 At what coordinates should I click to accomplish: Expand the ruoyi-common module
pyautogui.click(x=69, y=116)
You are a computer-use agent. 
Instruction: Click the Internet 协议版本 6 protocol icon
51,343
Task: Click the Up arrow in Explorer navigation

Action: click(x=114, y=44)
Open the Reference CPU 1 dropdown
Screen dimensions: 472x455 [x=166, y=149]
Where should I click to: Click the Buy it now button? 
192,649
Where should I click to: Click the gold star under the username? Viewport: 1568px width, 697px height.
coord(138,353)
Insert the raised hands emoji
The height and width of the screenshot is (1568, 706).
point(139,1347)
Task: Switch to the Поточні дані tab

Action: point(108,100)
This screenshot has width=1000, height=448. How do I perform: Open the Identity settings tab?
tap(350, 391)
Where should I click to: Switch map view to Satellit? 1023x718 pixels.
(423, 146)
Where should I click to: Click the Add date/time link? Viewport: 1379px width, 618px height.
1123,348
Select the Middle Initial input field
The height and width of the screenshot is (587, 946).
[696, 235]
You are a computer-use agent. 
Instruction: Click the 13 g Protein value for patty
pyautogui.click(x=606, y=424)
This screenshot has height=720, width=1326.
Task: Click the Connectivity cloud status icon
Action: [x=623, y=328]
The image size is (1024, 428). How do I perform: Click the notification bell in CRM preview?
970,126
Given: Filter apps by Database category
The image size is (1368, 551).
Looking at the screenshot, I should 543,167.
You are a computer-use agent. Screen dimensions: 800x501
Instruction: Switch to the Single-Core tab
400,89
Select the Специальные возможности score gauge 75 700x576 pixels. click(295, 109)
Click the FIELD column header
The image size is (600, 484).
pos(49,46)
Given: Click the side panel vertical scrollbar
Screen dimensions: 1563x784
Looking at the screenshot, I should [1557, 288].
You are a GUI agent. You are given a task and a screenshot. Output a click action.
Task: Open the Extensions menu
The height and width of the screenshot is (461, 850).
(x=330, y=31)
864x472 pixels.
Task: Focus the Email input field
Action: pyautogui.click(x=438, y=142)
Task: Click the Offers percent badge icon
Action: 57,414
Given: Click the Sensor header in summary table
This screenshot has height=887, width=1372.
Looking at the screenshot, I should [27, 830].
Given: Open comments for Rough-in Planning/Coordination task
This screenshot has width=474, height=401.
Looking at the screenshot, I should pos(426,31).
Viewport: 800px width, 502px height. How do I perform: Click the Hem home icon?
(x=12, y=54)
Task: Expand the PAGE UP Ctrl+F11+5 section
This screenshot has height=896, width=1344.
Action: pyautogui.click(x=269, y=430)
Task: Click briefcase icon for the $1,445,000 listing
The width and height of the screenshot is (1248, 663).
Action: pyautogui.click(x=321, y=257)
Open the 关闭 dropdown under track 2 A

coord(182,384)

——

Work instruction »
Reproduce the lines from the one containing "The image size is (1368, 551)." to the end of the entries, keeping both ends and adding nothing.

Written answer »
The image size is (1368, 551).
Looking at the screenshot, I should 543,167.
You are a computer-use agent. Screen dimensions: 800x501
Instruction: Switch to the Single-Core tab
400,89
Select the Специальные возможности score gauge 75 700x576 pixels. click(295, 109)
Click the FIELD column header
The image size is (600, 484).
pos(49,46)
Given: Click the side panel vertical scrollbar
Screen dimensions: 1563x784
Looking at the screenshot, I should [1557, 288].
You are a GUI agent. You are given a task and a screenshot. Output a click action.
Task: Open the Extensions menu
The height and width of the screenshot is (461, 850).
(x=330, y=31)
864x472 pixels.
Task: Focus the Email input field
Action: pyautogui.click(x=438, y=142)
Task: Click the Offers percent badge icon
Action: 57,414
Given: Click the Sensor header in summary table
This screenshot has height=887, width=1372.
Looking at the screenshot, I should [27, 830].
Given: Open comments for Rough-in Planning/Coordination task
This screenshot has width=474, height=401.
Looking at the screenshot, I should pos(426,31).
Viewport: 800px width, 502px height. How do I perform: Click the Hem home icon?
(x=12, y=54)
Task: Expand the PAGE UP Ctrl+F11+5 section
This screenshot has height=896, width=1344.
Action: pyautogui.click(x=269, y=430)
Task: Click briefcase icon for the $1,445,000 listing
The width and height of the screenshot is (1248, 663).
Action: pyautogui.click(x=321, y=257)
Open the 关闭 dropdown under track 2 A

coord(182,384)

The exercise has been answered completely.